By the time your product makes it into the hands of your customer, there could be mechanisms and sub-mechanisms that make up the functionality. It is likely that not all of these mechanisms originate from your plant. What are these characteristics called and how can you be sure that they are in working order as part of the product you deliver to your clients?

What are pass through characteristics?

Pass through characteristics (PTC) are the characteristics of a product that do not originate with your company. Since they do not originate with you, these are characteristics that could potentially have fit, function, or form problems that would go undetected by your company.

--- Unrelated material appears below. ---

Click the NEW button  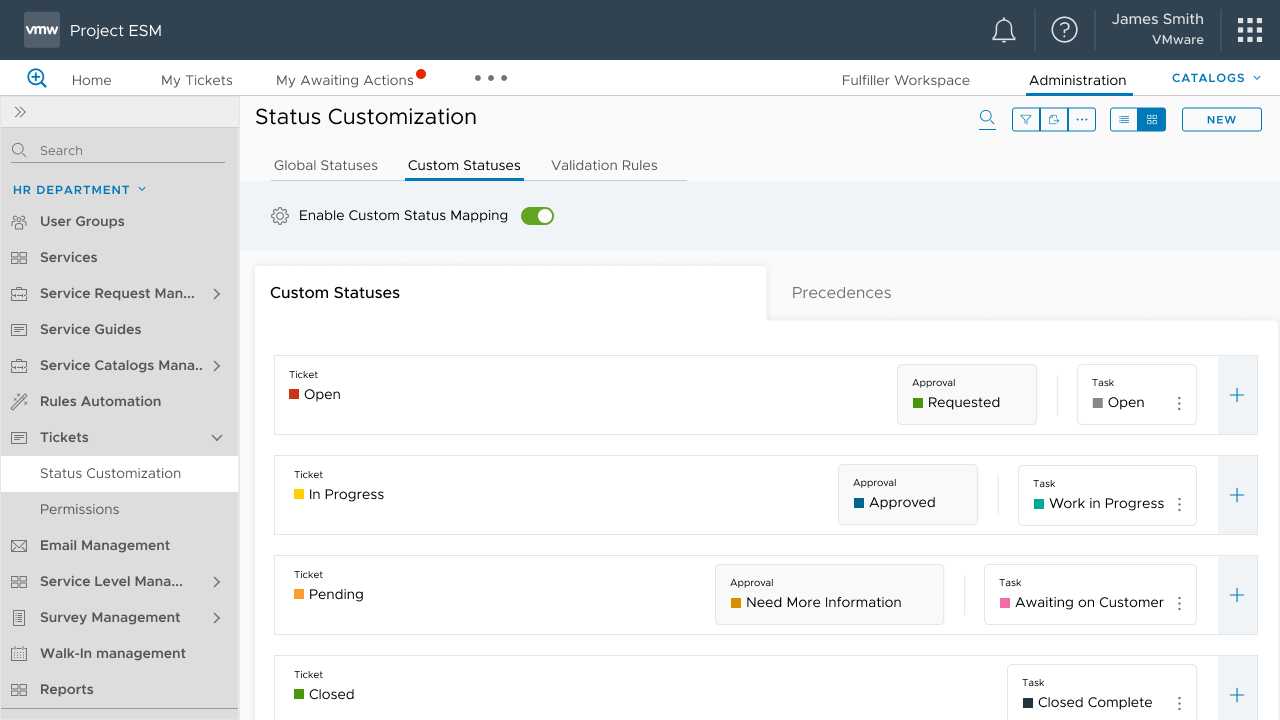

3 drawbacks of pass through characteristics

Pass through characteristics can have several drawbacks:

1. They are part of your product

Even though pass through characteristics do not originate with your company, your company is standing behind the final product that contains these characteristics. The customer will be looking to you for quality control since the final product needs these characteristics to function and your company’s name is on the finished good.

2. They are not inspected

With pass through characteristics as part of your product, it can be difficult to guarantee that the final product is defect-free. This is because, with pass through characteristics, they are not inspected, made, or touched by your team.

3. Cost-prohibitive

Even if your team would be willing to inspect the pass through characteristics of a product, the time and money to do so could be greatly cost-prohibitive.

Why are pass through characteristics important to understand?

Understanding pass through characteristics is important to understand for the following reasons:

They can cause major issues

Not having a good understanding of pass through characteristics and where they are in your product, can put you at a severe disadvantage when it comes to the quality control of your business.

Customer trust

Your customers expect their products to work, so without an understanding of what parts were developed outside of your company, trust from your customers could erode.

Addressing them can be costly

Stopping production to address a pass through characteristic that is regularly faulty in your product can be very expensive and time-consuming. Knowing what they are and having them vetted ahead of production is key.

An industry example of a pass through characteristic

A gaming company has a new handheld gaming device that is being marketed as a holiday present. There are many working parts that are not created at the company’s plant but instead come from a supplier. One of these is the volume control apparatus. This comes from a supplier and is simply attached to the inner shell of the device at the manufacturing plant. It is not inspected in and of itself by the manufacturer, but it is expected to work by the customer. This is an example of a pass through characteristic.

3 best practices when thinking about pass through characteristics

Here are some practices to consider when using pass through characteristics in your output:

1. Identify the characteristics

The pass through characteristics of your product should be identified throughout the entire manufacturing process with quality documentation.

2. Inform your customers

Your customers should always be made aware of what parts of your product are pass through characteristics.

3. Communicate with your supplier

Your supplier should be fully aware of the potential issues with the parts leaving their facility. Controls need to be put in place to ensure quality.

Frequently Asked Questions (FAQ) about pass through characteristics?

What do you do about monitoring pass through characteristics if you are already in production?

You will want to carefully review all customer concerns and see which issues are not detectable by your company. These issues should be taken to the supplier to check what safeguards are in place to control them.

What if the pass through characteristic is not being properly inspected by the supplier?

It will then come down to how much risk you are able to absorb. You may also want to inspect how often the defect comes up in a sampling plan. If the lot in a sampling plan meets a satisfactory LTPD, you may want to simply continue in the short term. If not, you may need to find a new supplier.

Should there be an agreement with the supplier?

You should absolutely have an agreement with the supplier about any pass through characteristics.

Pass through characteristics that are part of your product

At the end of the day, your company needs to be confident that your products are going to work for your customers. Even if the mechanisms that are faulty do not originate with your organization, if your company’s name is on the final good, the customer will hold your business responsible. It is vital, then, that any potential faults that do not originate with your business are known and safeguarded against.